Я назвал себя и объяснил, что мне надо.
– Сейчас…
Но прошло несколько минут, прежде чем дверь приотворилась. Лицо Валентины Семеновны, покрытое темными тенями, казалось мертвенным.
– Я не могу вас сейчас принять, – объяснила она через порог, – зайдите в другой раз… Я не совсем здорова… Вы принесли рукопись? Хорошо, давайте… Вот деньги…
Через узкую щелочку мои глаза с жадностью обшаривали комнату, где горела под абажуром настольная лампа, бросая вокруг себя слабые лучи красноватого цвета. Это было неудобно и абсурдно, но я не мог удержаться… И, с точностью фотографического аппарата, мой взгляд зарегистрировал целый ряд вещей, которые не дошли в тот момент полностью до моего сознания. Наполовину скрытый под диваном таз, полный темной красной жидкости и выделяющиеся на ее фоне белые перья, видимо, голубя… и неподвижная фигура на диване, как будто женщины, вытянувшейся во весь рост, неестественно оцепенелой в неудобной позе…
– Благодарю вас… Я надеюсь, мы еще увидимся…
И дверь закрылась перед моим носом.
Должно быть, недели через две мне случилось зайти по одному делу к Ивану Ивановичу. В беседе он упомянул о «постигшем его горе», и я заметил траурную ленту на его пиджаке.
– Что случилось? – спросил я с беспокойством и сочувствием.
– Разве вы не знаете? Наша бедная Саша скончалась в прошлое воскресенье… Всё было так ужасно! Она пропала из дома и не приходила два дня, а потом ее нашли на улице, совершенно потерявшей рассудок и в страшном истощении. Всё, что делали ее родители, было напрасно; никакой доктор не сумел помочь, и она через пять дней умерла, причем всё время бредила о каких-то ужасах. Бог весть, откуда ей такое могло прийти в голову? О змеях, о черных козлах, о зарезанных голубях… Так тяжело моему бедному брату; хотя, конечно, с ее болезнью ей жизнь тоже была нелегка. А я ждал вас видеть на похоронах, – в голосе Ивана Ивановича прозвучал легкий упрек, – другие бывшие наши лагерники пришли. Особенно тронула нас всех мадам Орлова: принесла огромный букет и казалась так сильно потрясенной…

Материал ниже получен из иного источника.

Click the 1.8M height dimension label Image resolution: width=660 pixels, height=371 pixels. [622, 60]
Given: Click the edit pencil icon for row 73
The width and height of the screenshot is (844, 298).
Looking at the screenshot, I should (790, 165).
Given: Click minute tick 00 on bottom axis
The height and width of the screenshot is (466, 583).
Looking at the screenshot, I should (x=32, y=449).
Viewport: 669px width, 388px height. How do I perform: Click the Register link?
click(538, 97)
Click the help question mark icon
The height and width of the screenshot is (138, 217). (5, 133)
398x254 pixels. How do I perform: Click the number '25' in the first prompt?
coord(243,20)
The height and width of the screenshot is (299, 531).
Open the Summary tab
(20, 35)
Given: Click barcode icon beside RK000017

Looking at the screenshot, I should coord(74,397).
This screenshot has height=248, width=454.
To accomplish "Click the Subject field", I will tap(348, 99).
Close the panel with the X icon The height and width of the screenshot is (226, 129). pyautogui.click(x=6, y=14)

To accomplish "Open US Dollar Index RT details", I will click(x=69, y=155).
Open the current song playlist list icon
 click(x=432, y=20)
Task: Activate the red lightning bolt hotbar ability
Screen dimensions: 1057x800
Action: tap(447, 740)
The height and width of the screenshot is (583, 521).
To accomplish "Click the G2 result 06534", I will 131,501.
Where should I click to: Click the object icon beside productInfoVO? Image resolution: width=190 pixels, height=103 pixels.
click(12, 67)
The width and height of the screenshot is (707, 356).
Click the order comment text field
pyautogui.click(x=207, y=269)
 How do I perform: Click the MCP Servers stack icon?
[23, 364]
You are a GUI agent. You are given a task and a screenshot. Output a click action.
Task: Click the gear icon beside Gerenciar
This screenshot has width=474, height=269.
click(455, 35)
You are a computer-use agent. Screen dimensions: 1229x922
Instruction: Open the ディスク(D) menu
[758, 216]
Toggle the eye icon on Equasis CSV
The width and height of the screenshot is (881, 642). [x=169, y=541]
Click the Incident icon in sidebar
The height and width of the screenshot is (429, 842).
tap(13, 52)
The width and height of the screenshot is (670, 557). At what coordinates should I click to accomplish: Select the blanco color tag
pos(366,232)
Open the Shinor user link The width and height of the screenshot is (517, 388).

Видеть снова Валентину Семеновну у меня не было теперь нужды; признаться, не было и охоты. Но русский Париж мал; в нем все со всеми встречаются. Я столкнулся с ней недавно на Елисейских Полях, у входа в большой магазин, когда она садилась в автомобиль. Я плохой ценитель женских туалетов, но мне всё же кинулось в глаза, что такие меха, такое колье, какие были на ней, мало кому доступны.
– Здравствуйте! – сказал я светским тоном. – Как вы ослепительны сегодня. Ваши дела изменились к лучшему?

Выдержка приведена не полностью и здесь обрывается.